Richard Revesz, director of the Institute for Policy Integrity, a progressive think tank at the New York University School of Law, noted the Trump executive order doesn’t really talk about the benefits of government regulations that might be put in place or eliminated under the order.

“This ‘one in, two out’ policy is a deeply flawed and irrational approach to regulations,” Revesz said. “Judging a regulation solely on its costs, without considering benefits, is illogical. Yet the order makes no mention of accounting for a regulation’s benefits, which are often carefully quantified by the issuing agency.”

Some industry groups, while backing the Trump rhetoric about doing away with government regulations, aren’t exactly rushing to publicly back the specific approach outlined in the executive order.

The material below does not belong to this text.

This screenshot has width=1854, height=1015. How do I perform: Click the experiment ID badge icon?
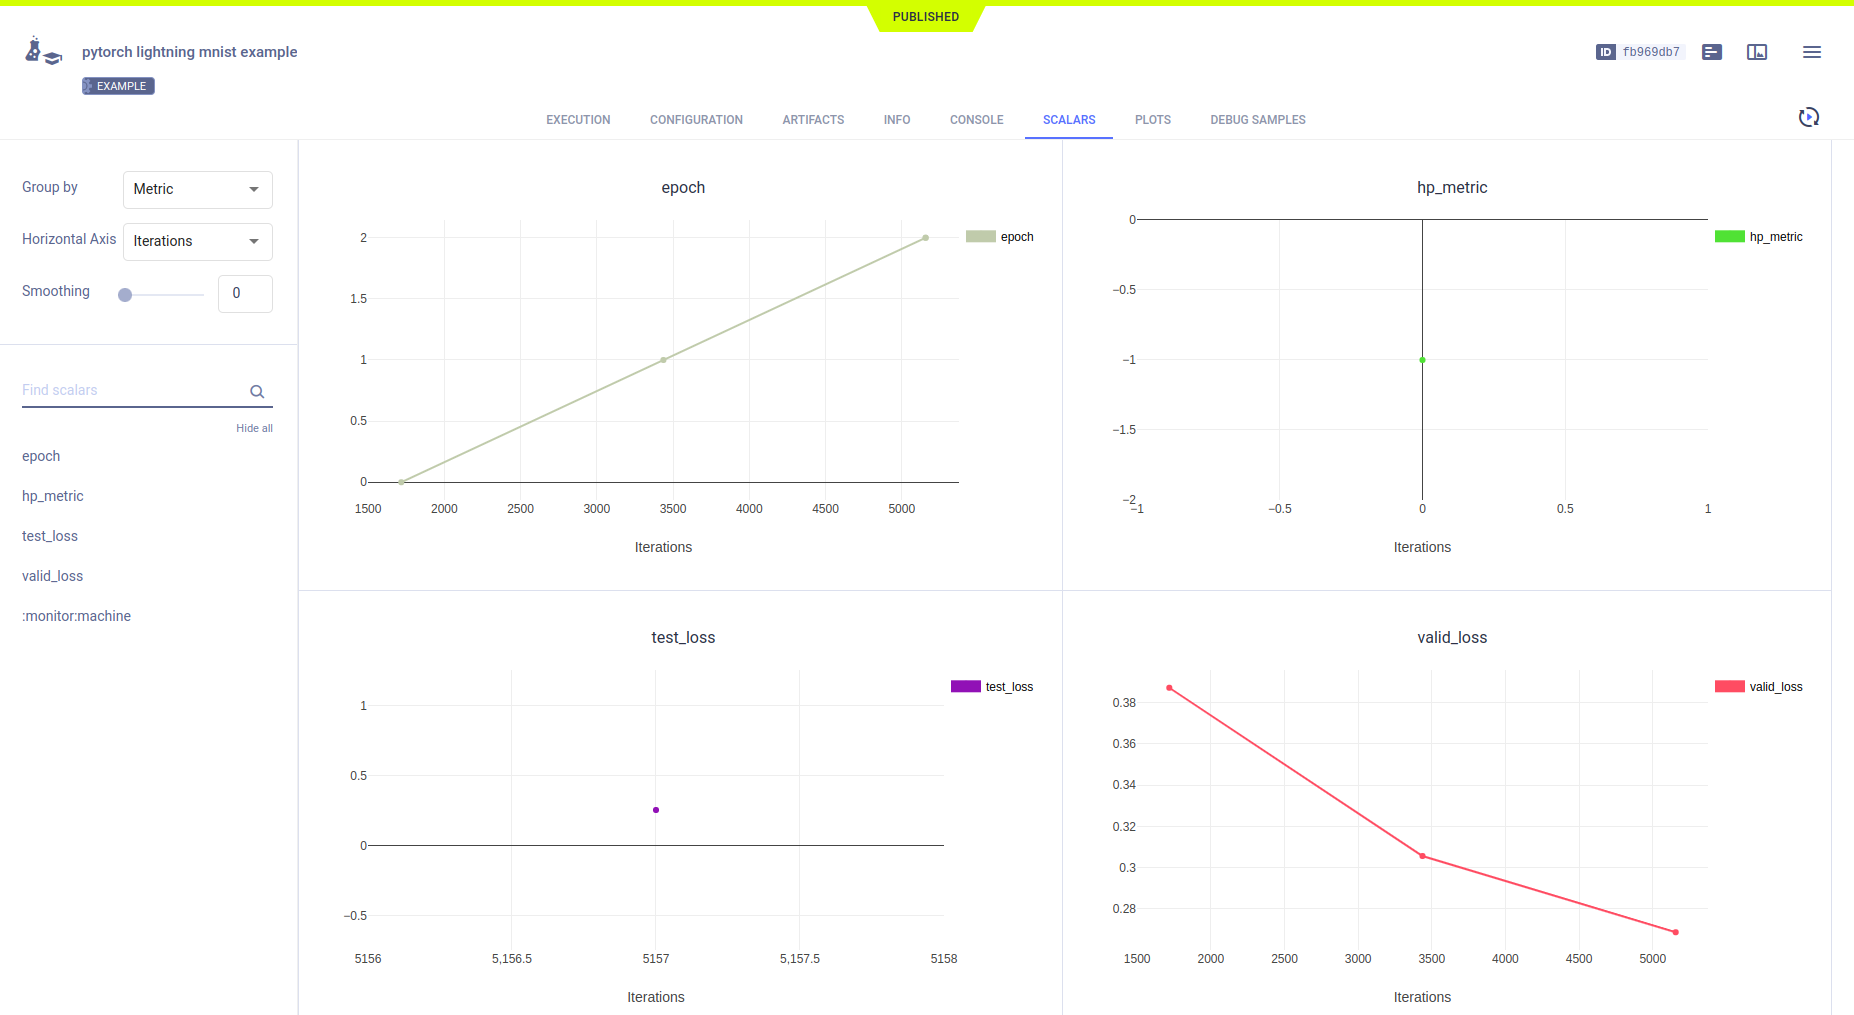[1605, 52]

For example, National Mining Association spokesman Luke Popovich said the significance of the Trump order is that it “shows how ‘elections have consequences’ — in this case a dramatic reversal of the reliance on regulation to implement policies that Congress would not approve.”

Popovich noted specifically Obama administration rules aimed at the coal industry.

But when asked about the executive order, Popovich said, “We haven’t taken a position on this specific approach, only applaud the direction it is taking us.”

Ken Ward Jr. covers the environment for the Charleston Gazette-Mail, and is a native of Piedmont in Mineral County, W.Va., and a graduate of West Virginia University. He started at the Gazette in 1991 and his reporting on environmental issues and workplace safety has received numerous national journalism awards.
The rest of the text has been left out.